1.000 und 4.000 Tage der Geschichtsumschreibung zur Unterstützung des Krieges
Der Kreml hat schon immer versucht, die Geschichte so umzuschreiben, dass sie seiner despotischen Politik und seiner aktuellen Version der verzerrten Realität entspricht. Zu seinen Methoden gehören die Verbreitung von Unwahrheiten über die illegale Annexion der Krim; das Schönfärben von Stalins Verbrechen, einschließlich des Holodomors, und der Beginn eines groß angelegten Krieges gegen die Ukraine. Die alternativen Geschichtsversionen des Kremls ermöglichen, erklären und entschuldigen gleichzeitig jede willkürliche Gewalttat oder Aggression. Geschichtsrevisionismus ist zu einer mächtigen Waffe für Informationsmanipulation und Täuschung geworden, die der Kreml unverhohlen und häufig einsetzt.
Die große Rollenumkehr
Die Versuche des Kremls, die Geschichte umzuschreiben, beschränken sich nicht darauf, die Wahrnehmung des Krieges Russlands gegen die Ukraine neu zu gestalten. Sie laufen schon seit Jahren. Das ultimative Ziel ist es, die Wahrnehmung der Rollen von Opfer und Aggressor umzudrehen und zu verkünden, dass Russland sich lediglich verteidige gegen eine „westliche Aggression“. Diese Manipulationstaktik erstreckt sich über Jahrzehnte. Ein Paradebeispiel war die Leugnung der geheimen Protokolle des Hitler-Stalin-Pakts und die Ablehnung der Mitverantwortung der Sowjetunion für den Beginn des Zweiten Weltkriegs.

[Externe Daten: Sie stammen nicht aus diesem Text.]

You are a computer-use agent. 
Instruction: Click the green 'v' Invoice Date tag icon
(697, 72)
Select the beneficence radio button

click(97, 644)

In der Tat nimmt der Zweite Weltkrieg einen besonderen Platz im Drehbuch der Informationsmanipulation des Kremls ein. Der Verweis auf den „Großen Vaterländischen Krieg“ und die Darstellung des russischen Angriffskriegs gegen die Ukraine als Fortsetzung des Kampfes gegen den Nationalsozialismus ist ein mächtiger Aufruf zur Mobilisierung der Unterstützung für Putins blutiges Regime.
Er schafft auch einen psychologischen Abwehrmechanismus der kognitiven Dissonanz für die Konsumenten kremlfreundlicher Desinformation. Wenn Russland den „guten Kampf“ führt, können gelegentliche Kriegsverbrechen wie in Butscha und Mariupol oder die systematische Zerstörung der zivilen Infrastruktur der Ukraine, damit die Menschen erfrieren und verhungern, doch sicherlich entschuldigt werden?
Den Imperialismus verbergen
Es geht nicht nur darum, historische Tatsachen zu verdrehen, wie die Behauptung, dass die Sowjets allein gegen die Nazis im Zweiten Weltkrieg kämpften, oder die Wiederholung des gründlich entlarvten Mythos, die NATO habe Russland versprochen, keine neuen Mitglieder aufzunehmen. Es geht darum, eine völlig alternative Version der Geschichte zu erschaffen, in der der russische Kolonialismus nicht existiert und die imperialistische Aggression Russlands gegenüber seinen Nachbarn als edles Streben nach Frieden dargestellt wird.
Es ist persönlich
Für Putin ist das Umschreiben der Geschichte eine persönliche Angelegenheit. Man muss nicht weiter suchen als das misslungene „Interview“, das Putin dem ehemaligen Fox-News-Moderator Tucker Carlson gegeben hat, oder darauf achten, wie er stolz eine Karte aus dem 17. Jahrhundert ausgräbt, um zu „beweisen“, dass die Ukraine nicht real ist. Tatsächlich orientiert sich ein großer Teil der Geschichtsrevision des Kremls an seinen öffentlichen Äußerungen, die von Putins „Kreml-Neusprech“ durchzogen sind. Und um diesen manipulativen Versuch zu untermauern, wird Putins große Neuinterpretation der Geschichte jetzt in Schulbüchern, in Geschichtsstudiengängen an Universitäten und sogar in Unterhaltungsformaten wie Videospielen oder Comics kodifiziert.
Es steckt etwas Wahres in dem russischen Witz, dass sich die Vergangenheit so schnell verändert, dass man nicht weiß, was gestern geschehen wird. Deshalb ist es wichtig, die ständige Entwicklung der neuen Geschichtsdarstellung des Kremls zu verfolgen, um Russland für die Verbrechen der Aggression gegen die Ukraine zur Rechenschaft zu ziehen.
Vergessen Sie niemals und lassen Sie sich nicht täuschen.